• EXCERPTED DATA
· · · ·

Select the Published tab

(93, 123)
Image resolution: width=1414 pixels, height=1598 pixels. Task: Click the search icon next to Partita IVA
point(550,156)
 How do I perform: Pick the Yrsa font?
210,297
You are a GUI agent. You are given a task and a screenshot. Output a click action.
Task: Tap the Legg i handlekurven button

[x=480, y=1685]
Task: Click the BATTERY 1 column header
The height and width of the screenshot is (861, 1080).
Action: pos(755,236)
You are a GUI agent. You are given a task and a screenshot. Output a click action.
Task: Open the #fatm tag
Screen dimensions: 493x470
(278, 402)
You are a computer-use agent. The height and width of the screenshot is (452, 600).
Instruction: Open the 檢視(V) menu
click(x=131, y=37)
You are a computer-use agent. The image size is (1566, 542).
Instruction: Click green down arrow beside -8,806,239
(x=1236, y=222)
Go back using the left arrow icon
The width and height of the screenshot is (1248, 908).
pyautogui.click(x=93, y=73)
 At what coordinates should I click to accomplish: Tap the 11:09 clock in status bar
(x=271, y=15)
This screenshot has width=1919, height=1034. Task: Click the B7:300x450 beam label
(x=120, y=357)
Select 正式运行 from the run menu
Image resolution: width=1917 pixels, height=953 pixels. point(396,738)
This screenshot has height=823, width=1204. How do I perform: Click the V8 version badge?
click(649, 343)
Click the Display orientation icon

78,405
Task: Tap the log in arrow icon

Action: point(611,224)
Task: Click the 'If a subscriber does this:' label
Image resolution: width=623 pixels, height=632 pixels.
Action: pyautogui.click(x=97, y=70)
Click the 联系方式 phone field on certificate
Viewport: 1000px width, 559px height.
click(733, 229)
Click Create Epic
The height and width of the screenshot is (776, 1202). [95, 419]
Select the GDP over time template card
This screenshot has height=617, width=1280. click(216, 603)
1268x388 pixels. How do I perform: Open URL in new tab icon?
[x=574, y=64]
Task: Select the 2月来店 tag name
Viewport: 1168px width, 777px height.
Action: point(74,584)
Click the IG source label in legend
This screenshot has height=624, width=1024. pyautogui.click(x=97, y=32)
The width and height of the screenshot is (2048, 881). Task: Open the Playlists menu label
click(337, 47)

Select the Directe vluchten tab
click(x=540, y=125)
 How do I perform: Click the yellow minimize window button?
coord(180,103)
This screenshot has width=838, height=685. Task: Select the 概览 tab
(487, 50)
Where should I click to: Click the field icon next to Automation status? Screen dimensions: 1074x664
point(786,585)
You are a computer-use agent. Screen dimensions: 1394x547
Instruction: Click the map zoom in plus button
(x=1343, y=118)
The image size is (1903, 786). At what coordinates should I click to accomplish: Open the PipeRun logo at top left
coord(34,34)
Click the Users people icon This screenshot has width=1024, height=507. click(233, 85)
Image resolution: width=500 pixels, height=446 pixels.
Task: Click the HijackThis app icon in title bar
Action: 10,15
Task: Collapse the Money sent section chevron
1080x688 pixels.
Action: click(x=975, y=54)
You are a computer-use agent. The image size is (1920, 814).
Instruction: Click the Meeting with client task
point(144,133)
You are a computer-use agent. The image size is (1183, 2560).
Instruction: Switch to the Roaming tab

· · · ·

What is needed is an exact repetition of all the entries above.

Select the Published tab

(93, 123)
Image resolution: width=1414 pixels, height=1598 pixels. Task: Click the search icon next to Partita IVA
point(550,156)
 How do I perform: Pick the Yrsa font?
210,297
You are a GUI agent. You are given a task and a screenshot. Output a click action.
Task: Tap the Legg i handlekurven button

[x=480, y=1685]
Task: Click the BATTERY 1 column header
The height and width of the screenshot is (861, 1080).
Action: pos(755,236)
You are a GUI agent. You are given a task and a screenshot. Output a click action.
Task: Open the #fatm tag
Screen dimensions: 493x470
(278, 402)
You are a computer-use agent. The height and width of the screenshot is (452, 600).
Instruction: Open the 檢視(V) menu
click(x=131, y=37)
You are a computer-use agent. The image size is (1566, 542).
Instruction: Click green down arrow beside -8,806,239
(x=1236, y=222)
Go back using the left arrow icon
The width and height of the screenshot is (1248, 908).
pyautogui.click(x=93, y=73)
 At what coordinates should I click to accomplish: Tap the 11:09 clock in status bar
(x=271, y=15)
This screenshot has width=1919, height=1034. Task: Click the B7:300x450 beam label
(x=120, y=357)
Select 正式运行 from the run menu
Image resolution: width=1917 pixels, height=953 pixels. point(396,738)
This screenshot has height=823, width=1204. How do I perform: Click the V8 version badge?
click(649, 343)
Click the Display orientation icon

78,405
Task: Tap the log in arrow icon

Action: point(611,224)
Task: Click the 'If a subscriber does this:' label
Image resolution: width=623 pixels, height=632 pixels.
Action: pyautogui.click(x=97, y=70)
Click the 联系方式 phone field on certificate
Viewport: 1000px width, 559px height.
click(733, 229)
Click Create Epic
The height and width of the screenshot is (776, 1202). [95, 419]
Select the GDP over time template card
This screenshot has height=617, width=1280. click(216, 603)
1268x388 pixels. How do I perform: Open URL in new tab icon?
[x=574, y=64]
Task: Select the 2月来店 tag name
Viewport: 1168px width, 777px height.
Action: point(74,584)
Click the IG source label in legend
This screenshot has height=624, width=1024. pyautogui.click(x=97, y=32)
The width and height of the screenshot is (2048, 881). Task: Open the Playlists menu label
click(337, 47)

Select the Directe vluchten tab
click(x=540, y=125)
 How do I perform: Click the yellow minimize window button?
coord(180,103)
This screenshot has width=838, height=685. Task: Select the 概览 tab
(487, 50)
Where should I click to: Click the field icon next to Automation status? Screen dimensions: 1074x664
point(786,585)
You are a computer-use agent. Screen dimensions: 1394x547
Instruction: Click the map zoom in plus button
(x=1343, y=118)
The image size is (1903, 786). At what coordinates should I click to accomplish: Open the PipeRun logo at top left
coord(34,34)
Click the Users people icon This screenshot has width=1024, height=507. click(233, 85)
Image resolution: width=500 pixels, height=446 pixels.
Task: Click the HijackThis app icon in title bar
Action: 10,15
Task: Collapse the Money sent section chevron
1080x688 pixels.
Action: click(x=975, y=54)
You are a computer-use agent. The image size is (1920, 814).
Instruction: Click the Meeting with client task
point(144,133)
You are a computer-use agent. The image size is (1183, 2560).
Instruction: Switch to the Roaming tab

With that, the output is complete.